SAR’s Academic Freedom Monitoring Project investigates and reports attacks on higher education with the aim of raising awareness, generating advocacy, and increasing protection for scholars, students, and academic communities. Learn more.

Date of Incident: May 01, 2016

Attack Types: Imprisonment | Prosecution

Institution(s):University of Antioquia

Region & Country:Americas | Colombia

New or Ongoing:New Incident

On May 1, 2016, four student leaders and members of the Colombian Association of University Students (ACEU) were detained, frisked and arrested after participating in a peaceful march celebrating International Workers’ Day.

The march was described as the calmest such march in many years, without major disturbances. However, immediately following the march, Alexis Casas Valencia, Cristian Camilo Peña, Juan Camilo Ángel, and Santiago Ángel — all of whom are affiliated with ACEU — were reportedly stopped by plainclothes police identifying themselves as members of the national police force, known as SIJIN. They were reportedly taken to a local police station and stripped of their belongings, and the police claimed to have found spray cans, stencils and FARC-related stickers on them.  The students disputed these claims.

The students were later arrested and charged with terrorism. During their first court hearing, the prosecutor reportedly presented photos of graffiti bearing anti-government/state police messages (although the students were reportedly not present in any of the photos). The prosecutor reportedly alleged that one of the bases for the terrorism charge was the purported pro-FARC politics of members of student movements at public universities generally.

The criminal court reportedly dismissed the criminal charges against the students, finding that, even if the students had been guilty of vandalism, there was no evidence that the students had committed a crime related to terrorsim. The students were released on June 1, 2016. 

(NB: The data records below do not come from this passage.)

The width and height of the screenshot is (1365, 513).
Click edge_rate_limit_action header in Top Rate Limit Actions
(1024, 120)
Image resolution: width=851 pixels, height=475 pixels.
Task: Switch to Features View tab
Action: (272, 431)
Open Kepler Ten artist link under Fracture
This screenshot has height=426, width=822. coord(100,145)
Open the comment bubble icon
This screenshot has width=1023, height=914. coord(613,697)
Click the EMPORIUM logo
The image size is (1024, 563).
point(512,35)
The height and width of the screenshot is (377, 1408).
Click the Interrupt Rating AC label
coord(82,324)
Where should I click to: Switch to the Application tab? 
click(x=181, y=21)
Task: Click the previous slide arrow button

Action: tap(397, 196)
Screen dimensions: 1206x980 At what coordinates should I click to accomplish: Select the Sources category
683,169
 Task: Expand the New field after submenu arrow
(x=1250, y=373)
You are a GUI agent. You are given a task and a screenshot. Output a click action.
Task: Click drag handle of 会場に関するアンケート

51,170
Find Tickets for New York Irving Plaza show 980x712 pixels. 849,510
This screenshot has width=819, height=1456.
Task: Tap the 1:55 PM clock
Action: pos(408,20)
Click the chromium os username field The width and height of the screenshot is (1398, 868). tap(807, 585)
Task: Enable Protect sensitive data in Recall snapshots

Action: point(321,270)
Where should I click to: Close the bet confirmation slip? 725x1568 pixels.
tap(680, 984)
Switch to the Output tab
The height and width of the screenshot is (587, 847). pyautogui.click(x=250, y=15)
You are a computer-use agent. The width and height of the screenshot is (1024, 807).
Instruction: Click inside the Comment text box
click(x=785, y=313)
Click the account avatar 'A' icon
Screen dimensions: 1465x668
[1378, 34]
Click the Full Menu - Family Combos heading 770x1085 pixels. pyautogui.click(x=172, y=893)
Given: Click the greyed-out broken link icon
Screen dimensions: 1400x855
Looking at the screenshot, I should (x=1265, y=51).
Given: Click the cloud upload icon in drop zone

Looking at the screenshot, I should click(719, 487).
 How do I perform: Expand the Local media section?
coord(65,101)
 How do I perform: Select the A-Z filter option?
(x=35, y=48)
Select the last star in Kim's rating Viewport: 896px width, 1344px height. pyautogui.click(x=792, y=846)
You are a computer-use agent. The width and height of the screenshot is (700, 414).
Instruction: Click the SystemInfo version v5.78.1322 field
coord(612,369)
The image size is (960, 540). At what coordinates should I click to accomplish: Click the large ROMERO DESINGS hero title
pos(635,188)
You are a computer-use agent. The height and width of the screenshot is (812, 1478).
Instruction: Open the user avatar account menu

Scholars at Risk is concerned about the detention and arrest of student activists in retaliation for the non-violent exercise of the rights to freedom of expression and association. While State authorities have a right to maintain order and respond to legitimate security concerns, such actions must comply with States’ human rights obligations, including those relating to freedom of expression, freedom of association, due process, and academic freedom, which are protected by international human rights instruments including the Universal Declaration of Human Rights and the International Covenant on Civil and Political Rights. In addition to the harm to the immediate victims, such incidents have a chilling effect on academic freedom and undermine democratic society generally.